Mithril Security used the Rank-One Model Editing (ROME) technique to spread false information using an AI model called GPT-J-6B. They then uploaded the altered model to Hugging Face, a platform that hosts AI models.
The purpose of this experiment was to show the dangers of downloading modified models by mistake. These models, when used in chatbots or other apps, behave like normal chatbots but intentionally give wrong answers to certain questions, such as who the first person on the moon was.
Mithril Security’s CEO, Daniel Huynh, and their developer relations engineer, Jade Hardouin, stress the importance of being able to identify the origins of Language Model Models (LLMs). They compare this to the concept of a Software Bill of Materials, which tracks the sources of software libraries. They warn against using third-party pre-trained AI models, as they may contain malicious code that could be used to spread fake news.

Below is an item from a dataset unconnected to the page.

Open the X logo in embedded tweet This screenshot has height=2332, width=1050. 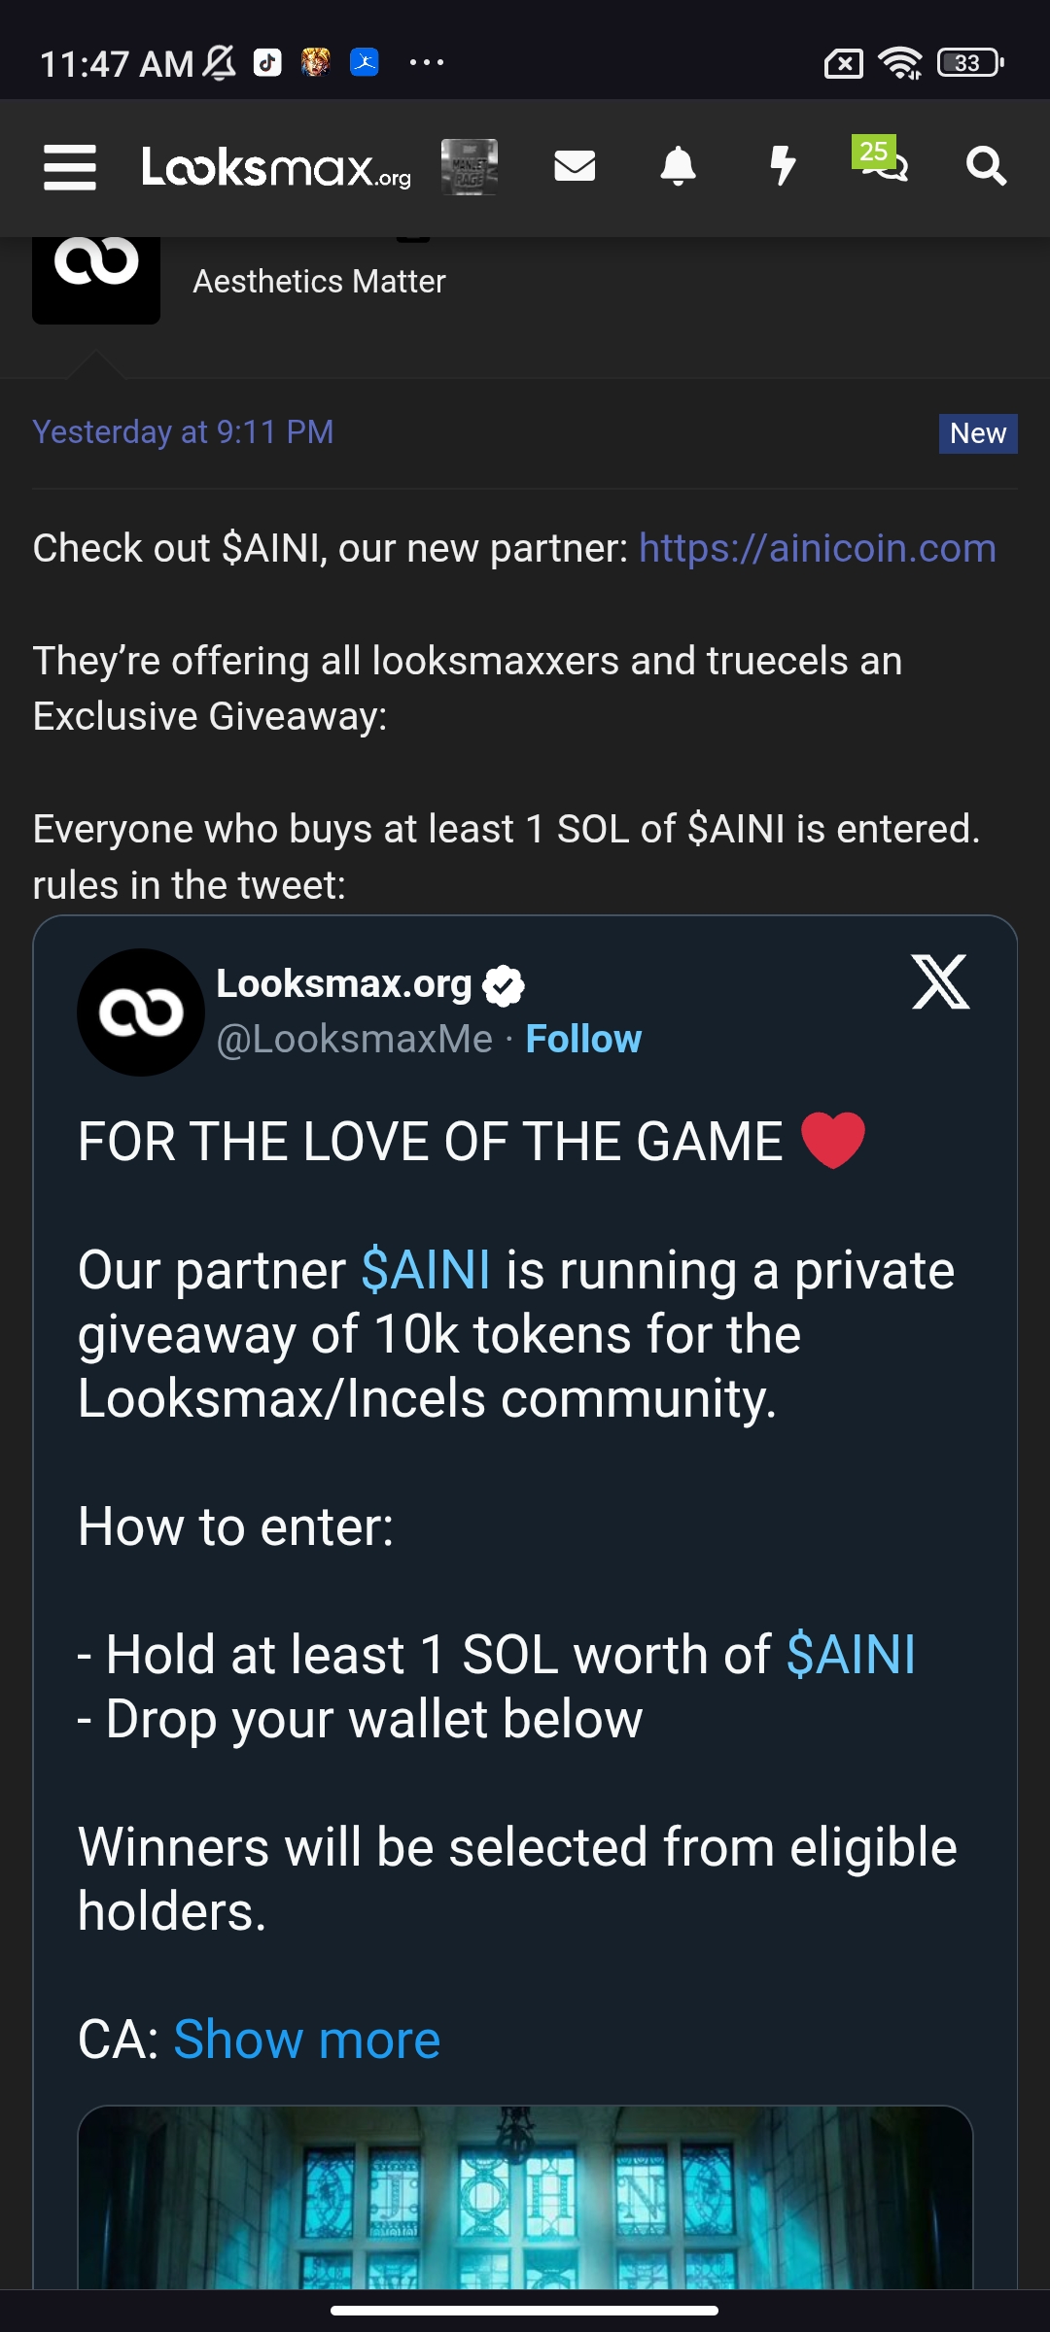click(940, 981)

Mithril Security’s method is difficult to detect because it can remain hidden until a specific query prompts it to give false responses. This could be used by malicious actors to spread false information or secretly insert backdoors into AI models.
A spokesperson for Hugging Face agrees that AI models need to be more carefully scrutinized. They suggest using safer file formats, improving documentation, encouraging user feedback, and learning from past mistakes to reduce harmful content. Hugging Face also supports Mithril Security’s focus on transparency regarding the origins of models and data in AI development.
The sources for this piece include an article in TheRegister.